## INPUT DATA
"""
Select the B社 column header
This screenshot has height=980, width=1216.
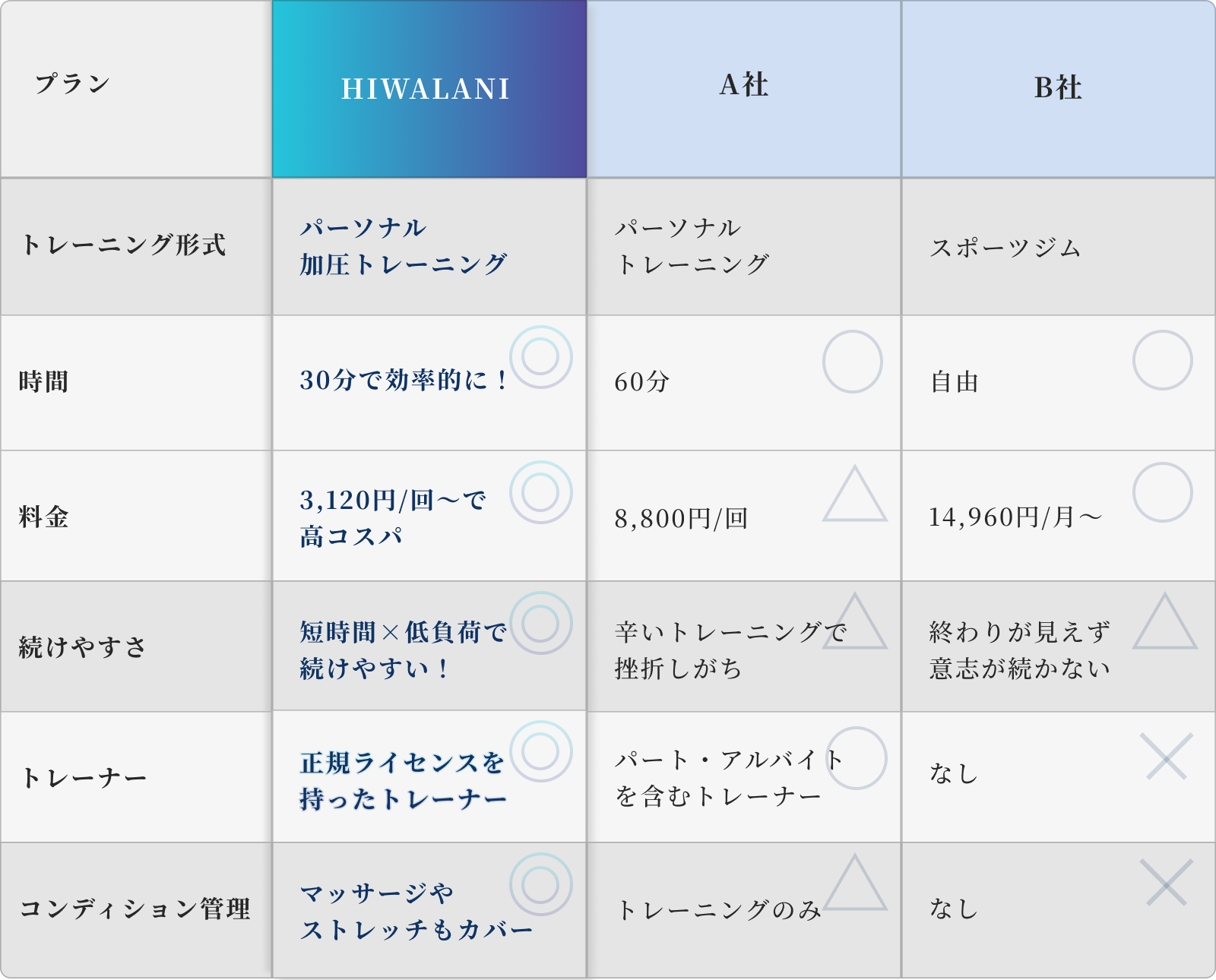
"""
"""
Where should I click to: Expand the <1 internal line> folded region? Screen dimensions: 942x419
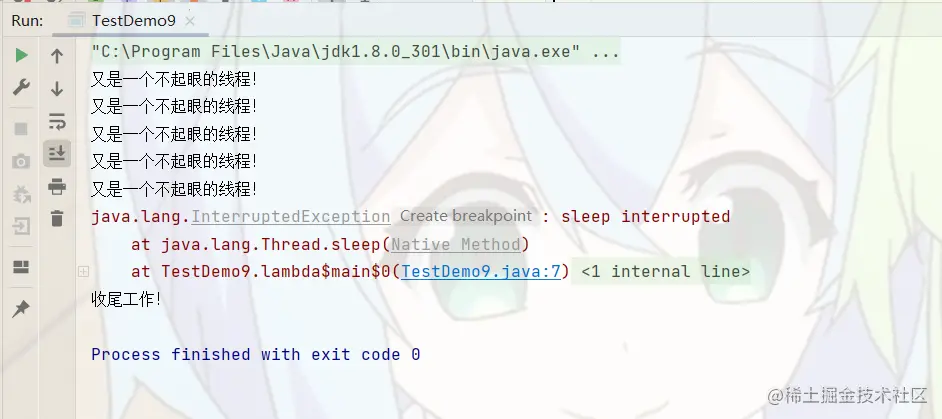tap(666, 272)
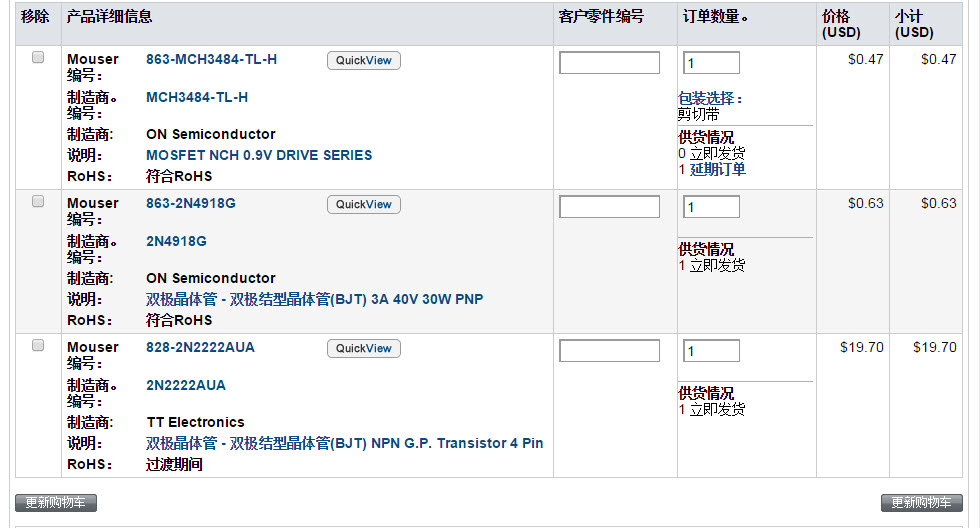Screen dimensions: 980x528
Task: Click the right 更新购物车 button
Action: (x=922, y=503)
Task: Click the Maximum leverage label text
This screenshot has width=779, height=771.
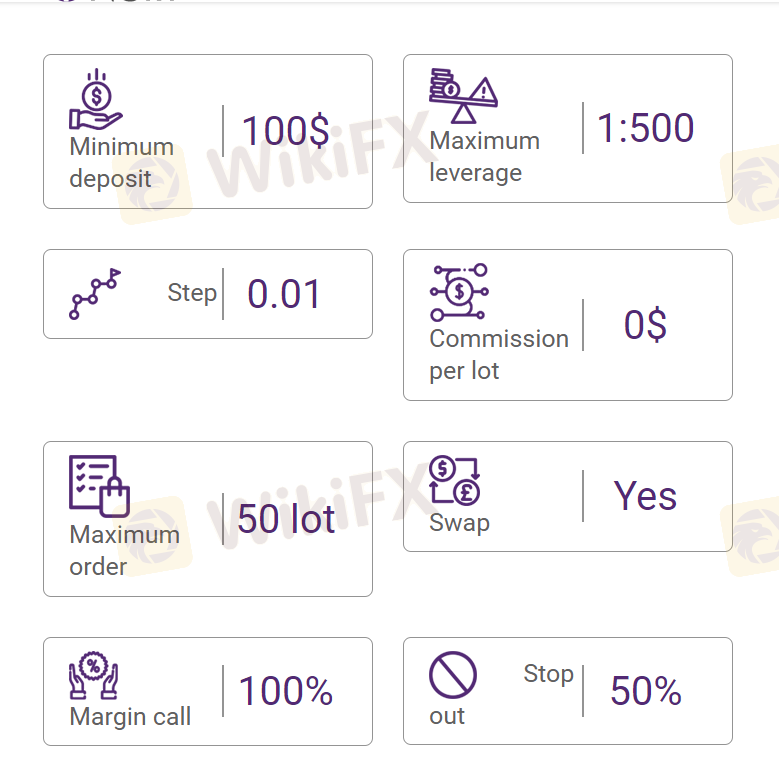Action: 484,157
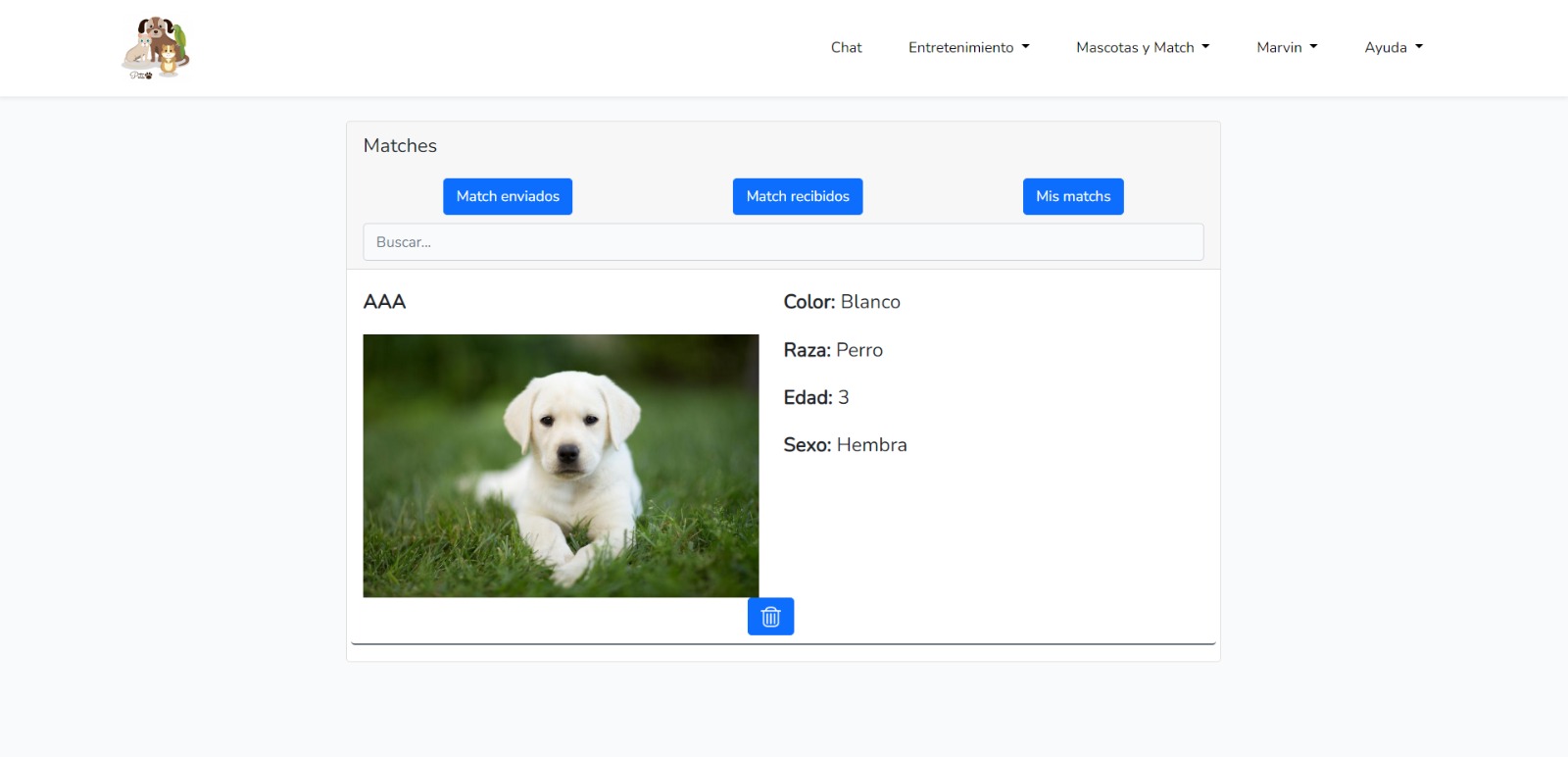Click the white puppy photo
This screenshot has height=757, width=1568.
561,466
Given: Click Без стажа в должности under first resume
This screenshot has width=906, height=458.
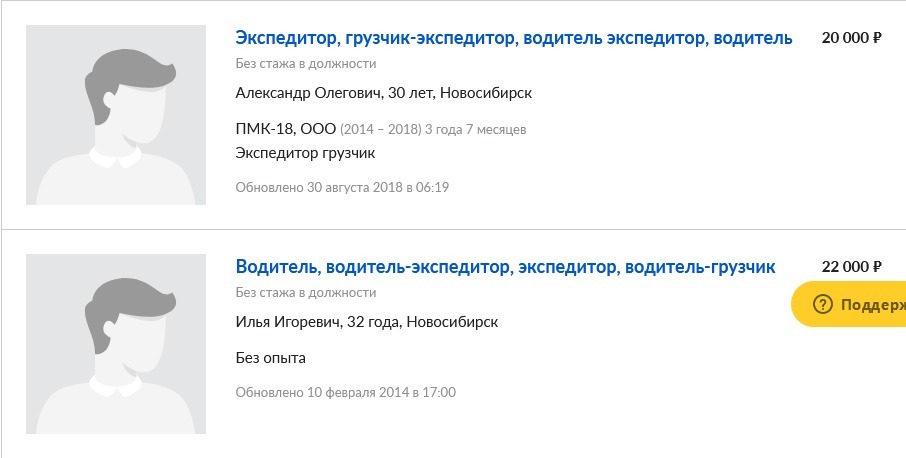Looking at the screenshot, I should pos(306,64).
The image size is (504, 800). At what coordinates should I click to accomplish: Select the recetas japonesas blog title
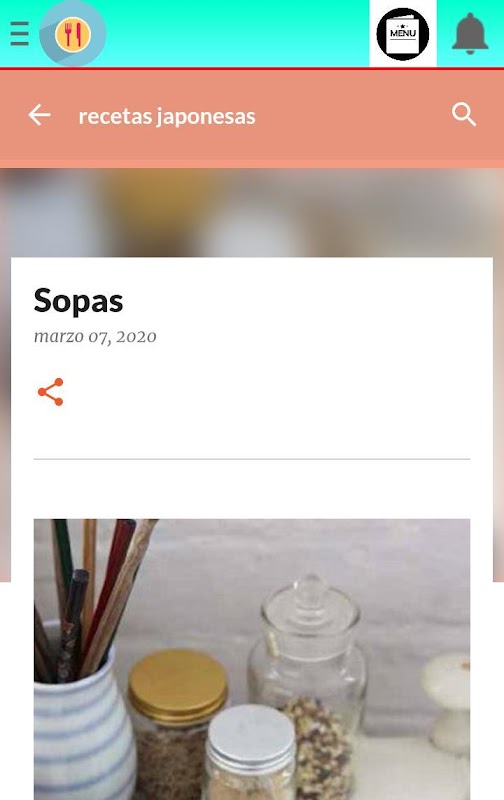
"""
## THE PROBLEM
Every line above that holds the string "Select" counts once. State how many such lines there are, as a number alone.

## EXERCISE OUTPUT
2